OMEGAMON XE on z/OS supports a mixture of V3.1.0, V4.1.0 and V4.2.0 monitoring agents in your environment during the migration period so that you can deploy new V4.2.0 monitoring agents to z/OS systems and subsystems along with older monitoring agents of the same product. For more information about running in this mixed environment, refer to the IBM Tivoli OMEGAMON XE and Tivoli Management Services on z/OS: Upgrade Guide.
In V4.2.0, the function modification identifier (FMID) for OMEGAMON XE on z/OS and OMEGAMON II for MVS have been merged to reflect the fact that OMEGAMON II for MVS is a component and not an independent product.
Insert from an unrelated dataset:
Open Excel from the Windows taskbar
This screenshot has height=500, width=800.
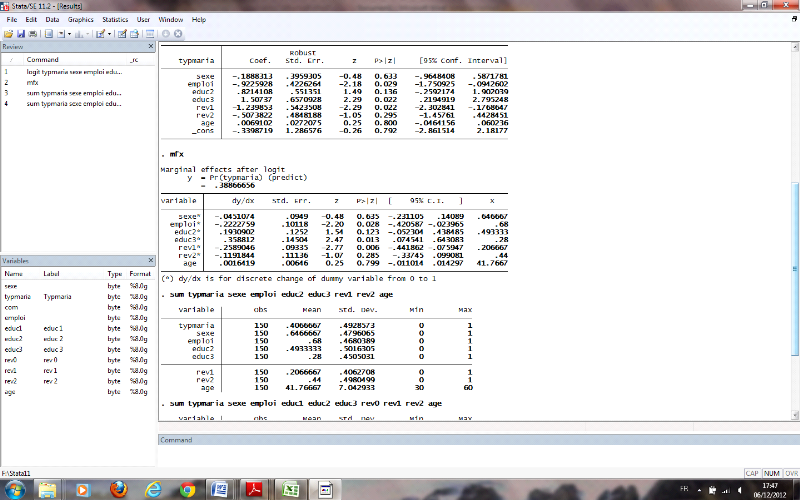289,489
The FMIDs for OMEGAMON II (CUA and "Classic") 3270 components have been merged into the same FMID as the OMEGAMON XE base product to simplify product installation and configuration. All XE agents and 3270 interface modules are now consistently delivered in a single FMID per product, across the entire OMEGAMON 420 family of products. OMEGAMON II components have been reversioned to V4.2.0 for consistency with the base product.
The following common components and SMP/E FMIDs have been reversioned to reflect the current version of Tivoli Management Services:
In the Tivoli Enterprise Portal, all components are identified by the version number in the Managed System Status table view. For example, the Version column for rows in this table view might display the following entries:
The new version numbering feature helps you to quickly identify the version of each monitoring agent in an environment that comprises multiple versions.
In addition, the version number appears in the description of queries in the Situation editor. Multiple queries with the same name and description are required to support upgrade scenarios. The addition of a version number enables you to identify which query is appropriate for a particular agent at a particular version.
A portion of the OMEGAMON XE on z/OS DASD data collection processing is redirected to IBM System z Integrated Information Processors (zIIPs) where available. This frees up the standard processors for other work and can reduce software licensing costs.
Redirection of processing occurs by default, but you can disable the offloading by adding a KM5ZIIPOFFLOAD=NO to the KDSENV file using the new nonstandard parameters editing facility in the Configuration Tool.
Suspend and spin locks are part of the serialization functionality in z/OS. Occasionally, tasks can be significantly delayed if a lock holder fails to release the resource in a timely manner. For z/OS 1.10 and higher, OMEGAMON XE on z/OS now provides monitoring services for system locks. RMF data collection must be enabled for lock data to be available.
The suspend and spin lock data has been added to the Enqueue and Reserve Summary workspace. The name of this workspace has been changed to Enqueue, Reserve, and Lock Summary to reflect this addition.
This enhancement provides the capability to monitor Workload Manager (WLM) service and report classes that ran work units at a promoted dispatching priority.
It is no longer unusual for users to run zSeries systems at full capacity for extended periods. As a result, workloads may wait for extended time periods. In many cases this is not a problem: work of lower importance work must wait until resources become available. However, in some cases this may cause a priority inversion, as when, for example, low priority work obtains a resource that higher importance work is waiting on, but is blocked by a large CPU consumer of medium importance. The high priority work is now in effect blocked by the medium priority work.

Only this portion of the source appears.